The Keep Birth Control Copay Free campaign came to UNC on Friday in the Mission Control bus, its customized Airstream.
The Airstream parked outside of Davis Library from 10:30 a.m. to 4 p.m., and its team encouraged students and visitors to take part in the campaign to keep birth control copays free.
On Oct. 6, the Trump administration announced two new rules that would allow employers to stop covering birth control on grounds of moral or religious conflicts. These rules would roll back the birth control benefit included in the Affordable Care Act, which established birth control as preventative health care, making it and other preventive health care services copay free.
“We believe that the decision about whether or when to have children should lie with women and not with Congress, and so we began the Keep Birth Control Copay Free Campaign, which is designed to raise awareness about the critical importance of copay free contraception,” said April Reign, the digital strategist and spokesperson for the Keep Birth Control Copay Free campaign.
Reign said the Airstream is visiting various schools in North Carolina, Georgia, Florida and Virginia to empower women and men who are concerned about this health issue.

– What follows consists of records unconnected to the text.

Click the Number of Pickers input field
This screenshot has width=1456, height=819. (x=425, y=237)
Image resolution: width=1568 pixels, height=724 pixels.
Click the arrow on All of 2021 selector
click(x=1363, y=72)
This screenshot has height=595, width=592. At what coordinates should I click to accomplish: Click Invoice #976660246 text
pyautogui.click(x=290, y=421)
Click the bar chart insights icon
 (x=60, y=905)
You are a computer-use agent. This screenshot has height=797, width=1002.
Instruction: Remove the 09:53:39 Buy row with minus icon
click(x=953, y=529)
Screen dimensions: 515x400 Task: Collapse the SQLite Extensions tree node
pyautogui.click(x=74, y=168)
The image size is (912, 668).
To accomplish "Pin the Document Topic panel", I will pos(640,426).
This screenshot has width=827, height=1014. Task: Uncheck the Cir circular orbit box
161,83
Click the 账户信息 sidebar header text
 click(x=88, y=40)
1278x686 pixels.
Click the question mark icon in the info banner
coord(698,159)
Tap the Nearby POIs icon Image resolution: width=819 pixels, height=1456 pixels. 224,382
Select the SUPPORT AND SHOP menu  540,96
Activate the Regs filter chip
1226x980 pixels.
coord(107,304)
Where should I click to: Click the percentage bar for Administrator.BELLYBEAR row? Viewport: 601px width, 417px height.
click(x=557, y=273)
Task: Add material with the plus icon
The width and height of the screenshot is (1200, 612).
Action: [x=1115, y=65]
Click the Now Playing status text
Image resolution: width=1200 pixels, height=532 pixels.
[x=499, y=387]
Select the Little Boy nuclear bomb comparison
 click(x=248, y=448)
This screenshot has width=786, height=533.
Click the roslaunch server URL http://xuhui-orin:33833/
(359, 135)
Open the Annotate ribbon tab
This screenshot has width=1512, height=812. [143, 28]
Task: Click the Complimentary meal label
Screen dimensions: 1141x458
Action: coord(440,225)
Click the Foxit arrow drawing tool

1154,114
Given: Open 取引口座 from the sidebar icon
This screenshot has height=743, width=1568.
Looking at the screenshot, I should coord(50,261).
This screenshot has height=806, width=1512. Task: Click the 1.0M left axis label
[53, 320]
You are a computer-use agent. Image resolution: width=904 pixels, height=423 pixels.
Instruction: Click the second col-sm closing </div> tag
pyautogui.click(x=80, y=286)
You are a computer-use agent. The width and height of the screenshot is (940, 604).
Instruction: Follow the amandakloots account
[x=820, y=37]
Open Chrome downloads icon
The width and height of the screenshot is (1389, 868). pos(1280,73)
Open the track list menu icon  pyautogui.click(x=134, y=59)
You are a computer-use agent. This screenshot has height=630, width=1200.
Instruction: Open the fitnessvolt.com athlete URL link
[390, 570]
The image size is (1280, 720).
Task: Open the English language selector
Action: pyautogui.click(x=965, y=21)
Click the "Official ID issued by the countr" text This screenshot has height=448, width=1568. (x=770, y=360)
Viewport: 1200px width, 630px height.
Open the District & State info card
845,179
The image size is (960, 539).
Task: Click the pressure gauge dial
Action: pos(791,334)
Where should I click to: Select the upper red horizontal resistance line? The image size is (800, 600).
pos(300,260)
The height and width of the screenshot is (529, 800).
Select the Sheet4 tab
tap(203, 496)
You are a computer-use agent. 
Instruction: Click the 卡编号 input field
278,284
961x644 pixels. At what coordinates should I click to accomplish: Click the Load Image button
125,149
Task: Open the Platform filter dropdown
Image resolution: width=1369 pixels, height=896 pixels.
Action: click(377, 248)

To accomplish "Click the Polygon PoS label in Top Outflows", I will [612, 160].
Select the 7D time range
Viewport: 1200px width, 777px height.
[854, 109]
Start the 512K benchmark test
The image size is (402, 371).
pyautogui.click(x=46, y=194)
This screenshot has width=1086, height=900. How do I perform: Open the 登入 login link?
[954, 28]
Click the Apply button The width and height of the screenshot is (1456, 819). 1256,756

“I think one of the important points here is that many of the women that we are seeing on our college tour actually came of reproductive age during the Obama years, and so these women have never even had to think about paying for birth control, and so this could mean a significant difference to them financially and personally,” she said.
Outside of Davis Library, students were invited to enter the dorm-themed interior of the Airstream and engage in an iPad station allowing visitors to send comments to the Trump administration, as well as a specialized invoice generator.
The invoice generator, according to Reign, calculates the annual cost of a person’s preferred method of birth control and sends the bill to both the Trump administration and to the U.S. Department of Health and Human Services. The invoice language is also being sent to the federal register as an official comment opposing the new rules. The commenting period ends on Dec. 5, Reign said.
Students could get a photo taken inside the Airstream, contribute their opinions to a chalkboard and take free stickers, pins, “Trump condoms” and tiny foam fingers.
Jameela Davis, a member of the team campaigning with the Airstream, said the goal is to flood the administration with as many invoices and petitions as they can.
Jonathan Perron, a business major, visited the bus and said his decision to sign the petition was based on his belief that this is women’s health issue.
“It’s up to them to have power over their own bodies, and it gives a little bit more autonomy and control to women, and that’s why I’m for it and that’s why I decided to sign the petition,” Perron said.
Hallie Smith, who was touring campus on Friday, expressed her support for what the campaign was doing.
“I have 11 grandchildren, and I want them to have any protection they need for whatever reason,” Smith said.